That assumption was destroyed on sight; Tyson knew what the hell he was going to talk about and did a damn fine job doing it. Performing on Broadway in New York, he discusses his life as a hopeless street thug ass a young kid, arrested thirty-eight times as a kid in the bleak area of Brownsville. Brownsville was a town that was littered with "perverts, drug addicts, pimps, prostitutes, etc" before white-folk came and planted trees in front of the buildings, Tyson adds. "Now this area is like DisneyWorld," he states, commenting on how colorful the New York area seems to the mainstream public. He follows by saying this is a story of, "my mistakes, my heartaches, my joy, my sorrow, my gift, my life, my undisputed truth. Let's get this popping'!" Tyson discusses it all, fighting sweat, his heavily-mocked lisp, and his age to tell his story through humorous voices, breathless physical acting, reminiscing, heavy emotions, and a deep-rooted, conscious honesty that shows in the way he talks about issues. He comments how he never knew his father and barely knew his mother. He states how his mother probably wouldn't think he'd get out of Brownsville unless it was in handcuffs or a wooden-box. It was a cold area where "dreams are broken and memories best forgotten." The motto of the land was "never run, never will," and whatever they could smoke or drink "the cheaper the better," the kids of the neighborhood had it.
Had it not been for an Italian man named Cus D'Amato, who saw Tyson's vicious fighting style on the streets of Brownsville as a young kid and thought he could have a career as a heavyweight fighter. Tyson shows us what a typical training exercise with D'Amato looked like, which involved several breakneck fighting moves done in less than thirty-seconds.

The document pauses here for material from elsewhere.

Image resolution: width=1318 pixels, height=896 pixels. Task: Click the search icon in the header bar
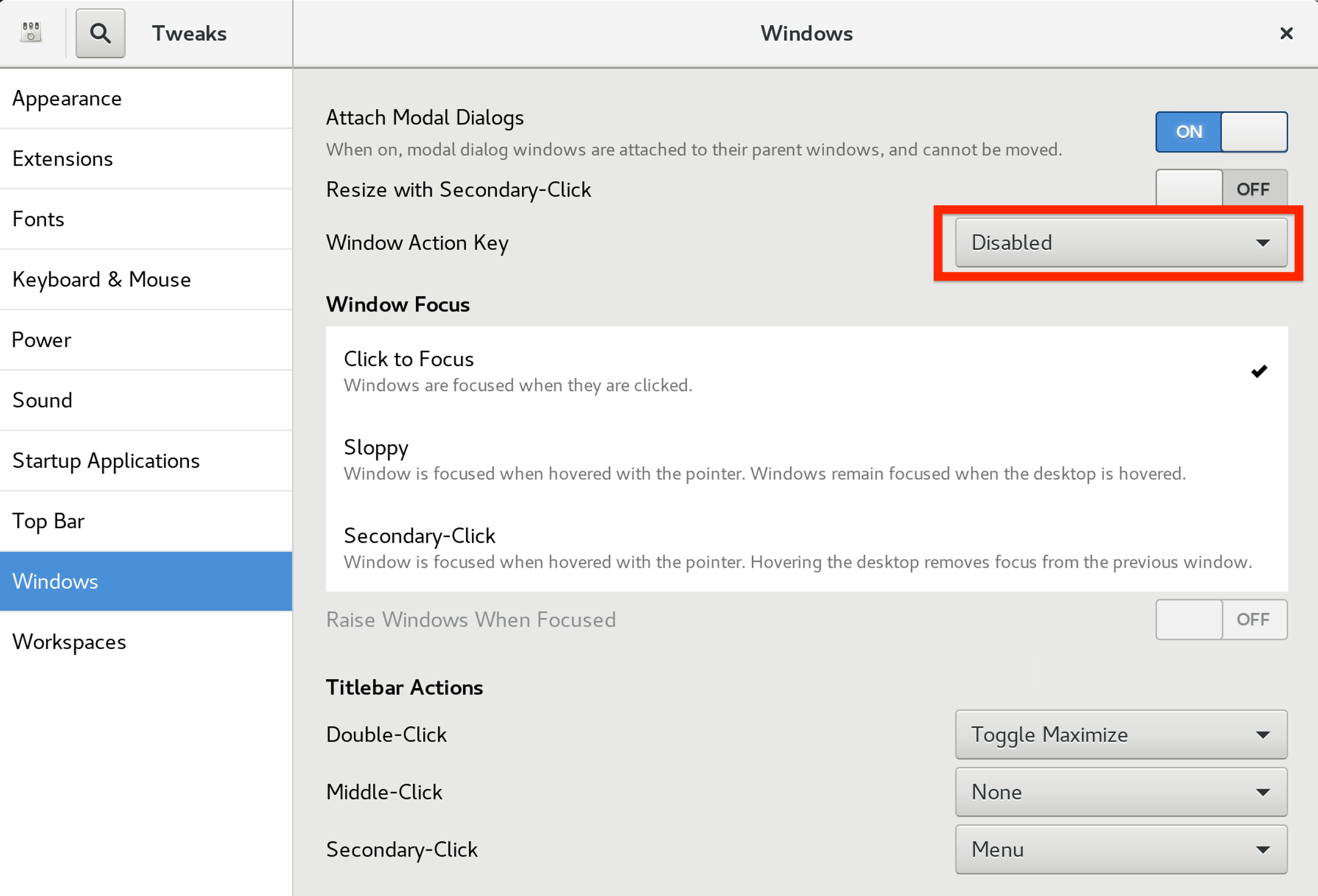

After demonstrating, Tyson says with little breath, "f***, I'm glad I ain't gotta do this s*** for a livin' no more!" From there on out, he discusses his ups and downs during his heavyweight career, his marriages, and his post-fighting life which involved one move met with heavy controversy.
Believe it or not, that was his heavily-popularized facial tattoo that he said was a choice he made while he was on cocaine. Even when he's three years sober he tells people, "don't like it, don't f****** look!" which I commend rather than denounce. Furthermore, another controversy he describes for a brief time is the allegations of rape as proposed by Desiree Washington. He explores the case for just a brief time before concluding it by stating simply and humanly, "I did not rape Desiree Washington and that's all I have to say." Tyson could've easily come out on stage with venom, like he did when discussing the numerous brawls he engaged in with Mitch Green, but he discusses the subject with maturity.
On another note, Mike Tyson: Undisputed Truth was directed by Spike Lee, who is just coming off his masterpiece Red Hook Summer and just concluded filming on Da Blood of Jesus, his crowd-funded film. We can see why he chose Tyson as his intermediate film because of the way he films Tyson, often with birds-eye-view shots, shots that include two perspectives/views of him, and with a tremendously sleek editing style, capturing the energy and charisma of Tyson. Lee simply admires Tyson's complete confidence with speaking, his unapologetic vulgarity, and his willingness to tell the truth in the raw while performing. Undisputed Truth marks a landmark point in Tyson's life and should not go unseen.
I'll conclude the way Tyson concludes the eighty-three minute endeavor: "I hope you leave here with a better understanding of me, Michale Gerard Tyson and my undisputed truth. Thank you for allowing me to share this roller-coaster ride of emotions with you."
NOTE: Mike Tyson: Undisputed Truth will be airing on HBO for the remainder of November and should see a DVD release sometime in 2014.
Starring: Mike Tyson. Directed by: Spike Lee.